Jul 10 2006 / Los Angeles, CA
The Magnificent South Central Seven

Writer/producer Larry Clark is rocking the silver screen again, this time with Wassup Rockers, which comes off as a skate video cleverly disguised as the odyssey of seven punk-rocking Latino skater-kids from South Central crossing social and racial boundaries throughout L.A.

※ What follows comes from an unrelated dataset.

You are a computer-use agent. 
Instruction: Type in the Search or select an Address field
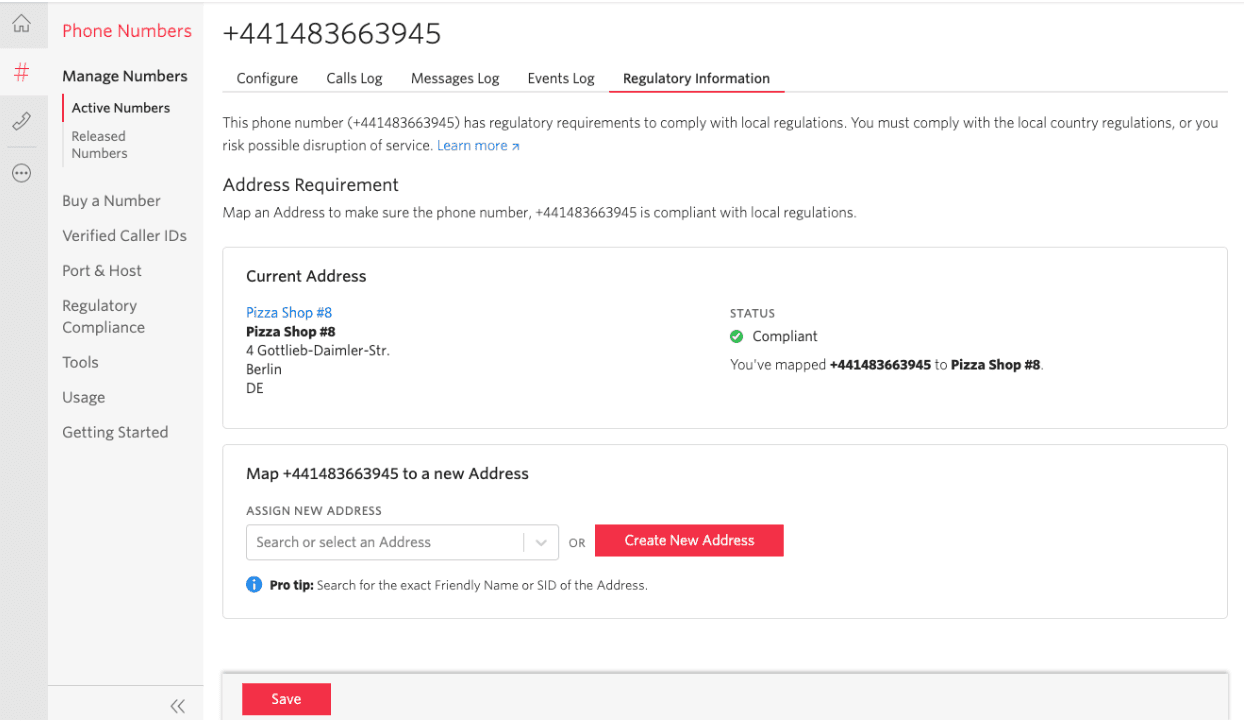(x=384, y=543)
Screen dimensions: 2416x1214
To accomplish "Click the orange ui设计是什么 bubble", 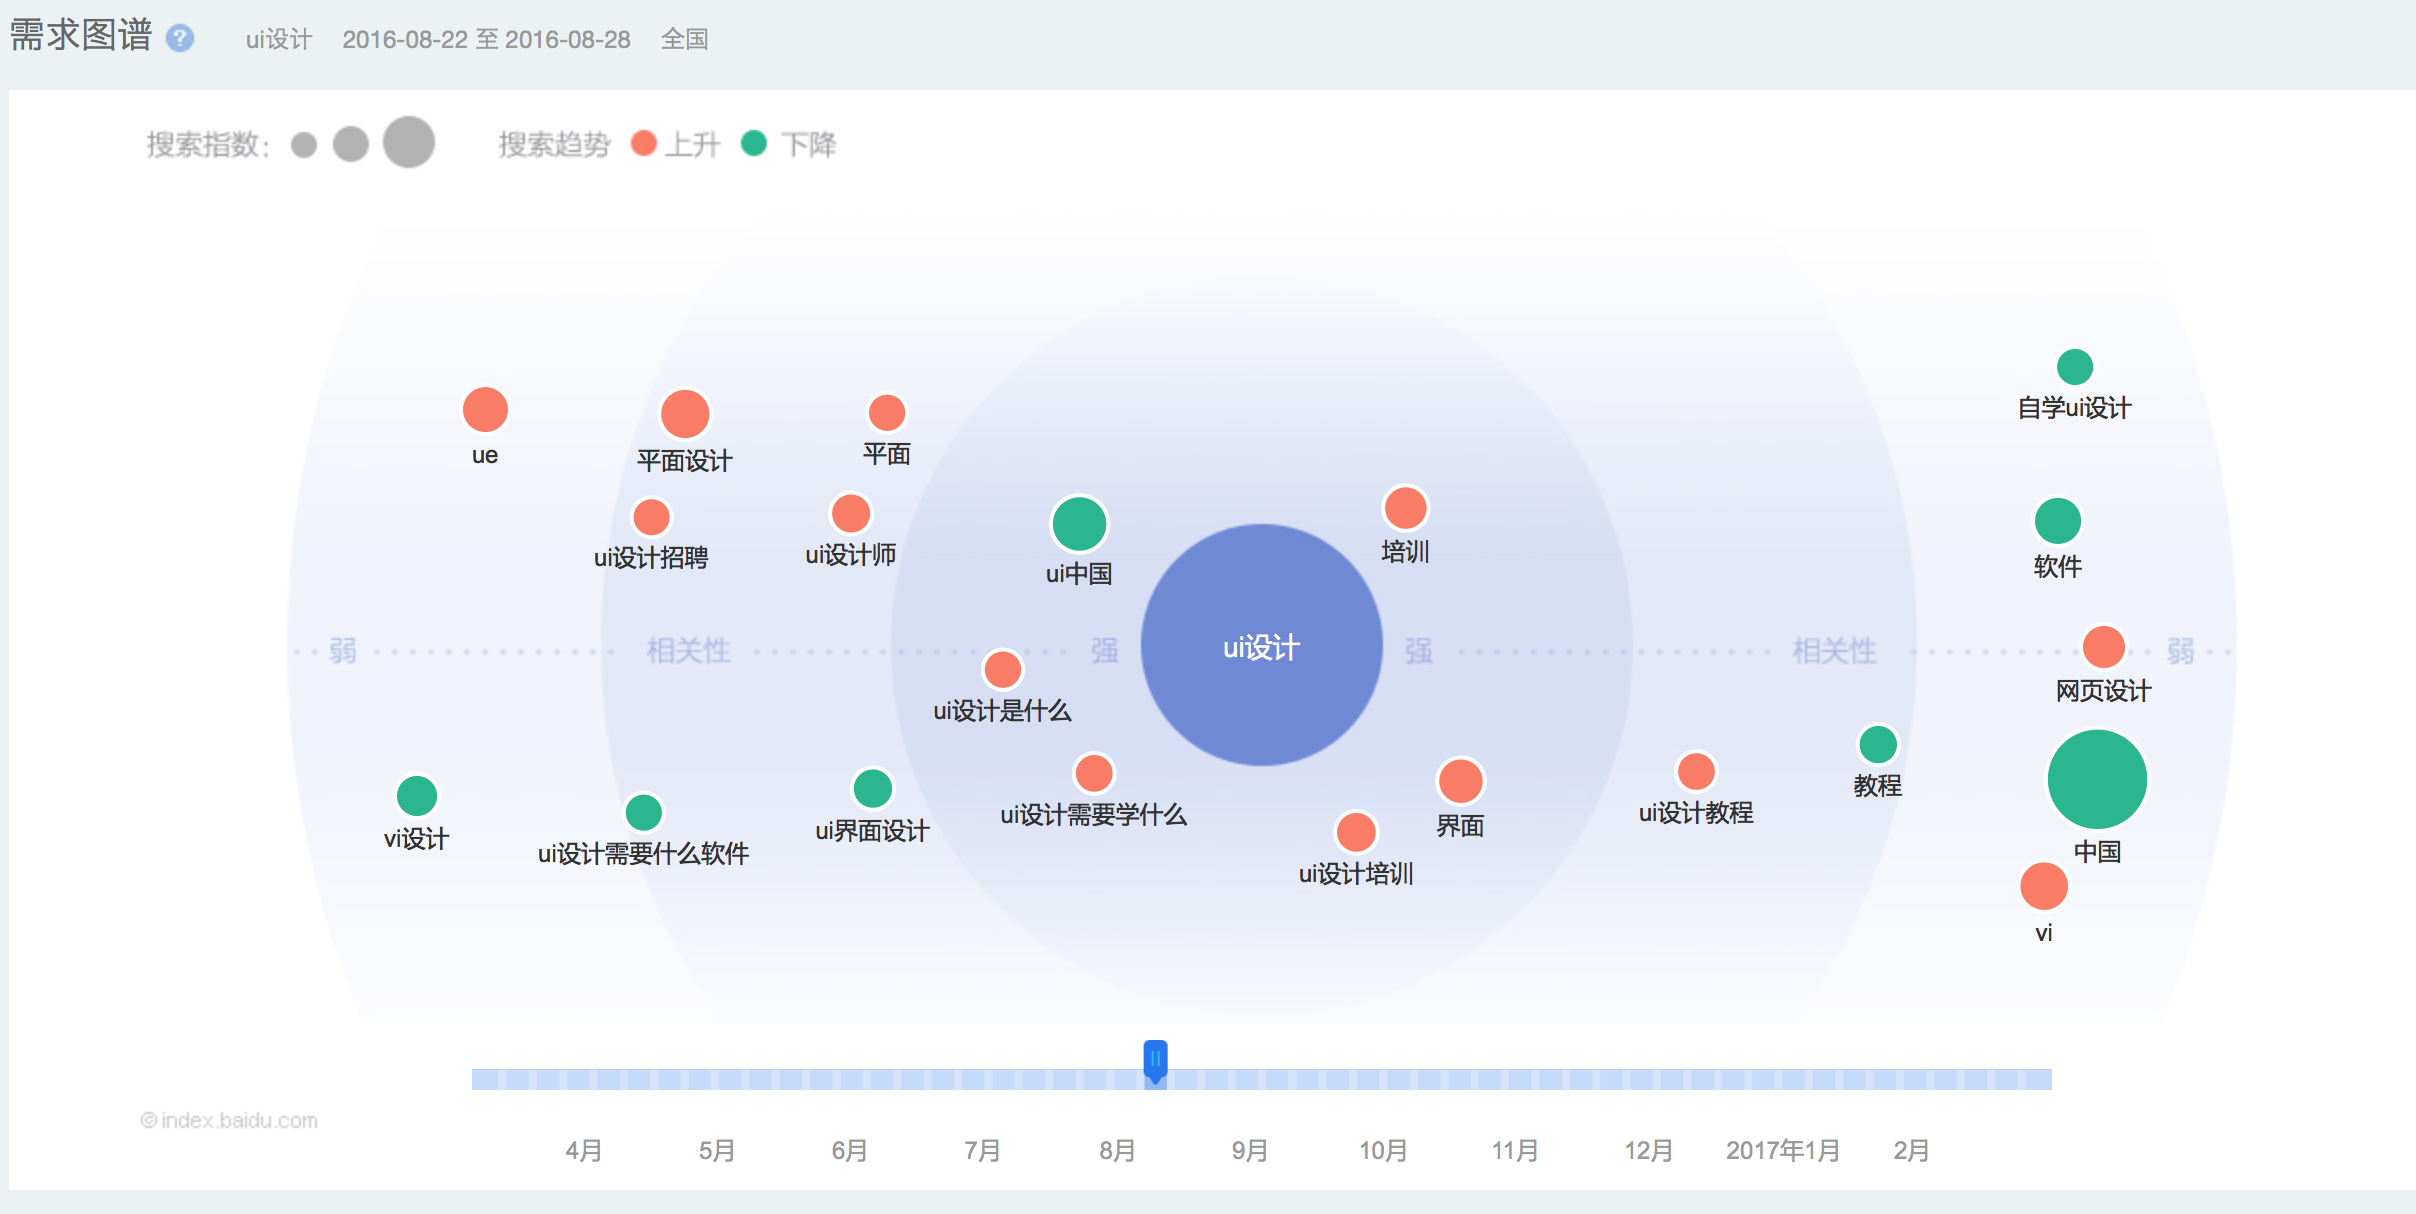I will [x=1002, y=670].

Wassup feels like a documentary, looks like a skate video, but sounds like fiction. The funny thing is it’s not really fiction. At least, not in the strictest sense of the word. Much of the script for Wassup was written straight from the Rockers’ true lives. The resulting story is a fragmentary reflection of South Central reality that rings truer than other skate films like last year’s nostalgic Lords of Dogtown.
 
The Rockers essentially play their real life personas in Wassup. They’re not actors, or at least they weren’t before Clark found them skating in a park one day. So they don’t act like actors in the film. They act like real people. Much of the dialogue wasn’t even scripted – just outlined. And they pull it off. Wassup doesn’t feel like an ad-libbed home video. It feels authentic. A little disjointed maybe, but authentic.
 
Wassup starts with real footage of the main character Jonathan, and his friends, being interviewed for the film during the initial casting process. Jonathan tells of his real life experiences including his adolescent sex-capades, how he and friends got into skating and punk music. They’re true-to-life stories then roughly form the premise of the rest of the film. And that’s what’s so interesting about Clark’s style of filmmaking. He grabs a chunk of reality and then sculpts it just enough to pass as cinema. While some view his work as sloppy, others view it as hands-off or passive filmmaking. He calls it stream of consciousness.
 
Our 15 year-old protagonist’s story begins when he and six of his closest skate friends take-off on a 24-hour skateboard journey out of the barrio and into Beverly Hills where they dodge racist cops, skate the famed Beverly Hills High Nine Steps, get picked up by young rich girls, taken into young rich girls’ bedrooms, chased out of young rich girls’ bedrooms by young rich girls’ boyfriends and through countless backyards – all of which leads them back home to the relative safety of the South Central ‘hood.
 
There’s almost a western frontier quality to Wassup that hearkens back to old Clint Eastwood flicks. It’s like these kids are blazing a new trail in a savage world. In fact, a Clint Eastwood look-alike shows up toward the end wielding a pistol and firing at the boys for trespassing. And as the seven noble skaters ride side-by-side fighting for the right to be individuals, righteous and free, you can’t help but remember scenes from the classic western The Magnificent Seven. You’ll also see many similarities to The Warriors, one of Clark’s favorite films, where gang members try to get home by traveling through other gangs’ territories one at a time.
 
Films about skaters usually cast them as social rebels steeped in some level of criminality. Wassup Rockers refreshes that stereotype a bit. In Wassup, the Rockers are still social rebels, but instead of rebelling against a system of relative order and justice they rebel against the survival-of-the-fittest system of the South Central ghetto. The black and Mexican homies in their neighborhood look at the Rockers as the freaks, even though they’re essentially good kids. They don’t do drugs. They don’t drink. But, while they do rebel against the gangsta lifestyle, they’re not looking to escape the ‘hood. They just want to be themselves, skate, rock the tight pants, and play punk music.
 
Wassup Rockers is not your typical teen flick. Larry Clark doesn’t make typical teen flicks. Anyone who has seen his 1996 film Kids knows that. So, if you’re looking for Final Destination 12, this ain’t it. But, if you’re looking for an engaging story about skaters in the ‘hood – with some pretty good skating in it, I might add – then keep your eyes peeled on theaters near you.